### RECORDS FOR THIS TASK
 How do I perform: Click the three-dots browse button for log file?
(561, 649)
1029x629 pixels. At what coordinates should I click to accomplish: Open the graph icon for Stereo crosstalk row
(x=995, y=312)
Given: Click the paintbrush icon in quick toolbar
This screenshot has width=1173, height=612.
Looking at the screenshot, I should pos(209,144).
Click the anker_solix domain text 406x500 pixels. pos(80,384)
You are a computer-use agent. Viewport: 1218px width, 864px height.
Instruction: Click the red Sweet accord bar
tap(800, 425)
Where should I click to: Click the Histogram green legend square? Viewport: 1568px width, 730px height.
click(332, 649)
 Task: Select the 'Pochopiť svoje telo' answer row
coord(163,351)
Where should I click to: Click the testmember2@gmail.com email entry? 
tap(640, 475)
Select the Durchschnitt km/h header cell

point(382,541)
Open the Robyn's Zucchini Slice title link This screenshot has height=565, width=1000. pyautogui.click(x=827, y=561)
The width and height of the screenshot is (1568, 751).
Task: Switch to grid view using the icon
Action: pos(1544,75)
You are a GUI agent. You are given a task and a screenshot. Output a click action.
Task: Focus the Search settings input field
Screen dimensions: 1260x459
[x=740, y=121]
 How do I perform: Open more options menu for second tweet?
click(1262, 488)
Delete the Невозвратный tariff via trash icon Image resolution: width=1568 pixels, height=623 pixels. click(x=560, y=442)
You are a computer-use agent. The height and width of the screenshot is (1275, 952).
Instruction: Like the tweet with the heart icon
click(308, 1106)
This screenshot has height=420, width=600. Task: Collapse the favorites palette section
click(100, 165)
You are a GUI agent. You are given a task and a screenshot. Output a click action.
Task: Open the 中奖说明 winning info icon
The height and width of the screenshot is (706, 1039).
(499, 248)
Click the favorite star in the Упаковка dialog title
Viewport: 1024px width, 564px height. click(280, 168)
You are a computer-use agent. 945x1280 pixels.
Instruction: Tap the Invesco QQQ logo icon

### TASK OBJECTIVE
Copy exactly the lines from the one containing "You are a computer-use agent. 945x1280" through the last line of the records, both included, and nothing else.

### EXERCISE RESULT
You are a computer-use agent. 945x1280 pixels.
Instruction: Tap the Invesco QQQ logo icon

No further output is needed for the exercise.